On the last day, Colleen — the incredible woman behind the magic of the Women’s Quest trips — told us to go out to the river and find a place to be by ourselves. She told us to sit quietly, take in the beauty and reflect on the week and what we had learned.
After nestling into a tree nook, I noticed a flower not far from my foot. It was little ragged and hidden in the shade, but it was a gorgeous shade of purple, just begging to be noticed. And I thought: that flower is just like the rest of us. None of us are perfect — we’ve all got scars and torn edges, but we’re all growing and beautiful and we’re enough just as we are and deserve all the love and attention we receive.
It was during the walk back to the lodge that I started thinking about what changes I needed to make to be happy, indeed even just figuring out why I had spent the entire week bawling my eyes out.

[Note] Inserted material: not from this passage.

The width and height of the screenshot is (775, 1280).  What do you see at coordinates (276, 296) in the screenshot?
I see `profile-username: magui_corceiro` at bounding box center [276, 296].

I knew that what I wanted out of life was right in front of me, that I just needed to reach out, but I needed help — I hadn’t yet been able to do it on my own. The week demonstrated how much of life needs only some space to grow and a community of friends to grab our hand while we shed some tears. I would start therapy shortly after returning home, finally understanding that that my own journey would require a support team of my own.
And the lessons learned for the week?
- Every person has a beauty about them. Myself included, even though it might be easier to see in other people.
- After the snot was kleenexed away and breathing returned to normal, I realized that all the tears were cathartic. It was the first time in a very long while where I felt that my insides were on the outside for people to see. And that vulnerability was good for me, no matter how difficult.
- I don’t know how people do anything active above 8,000 feet because there truly is no oxygen up there in them parts. Really.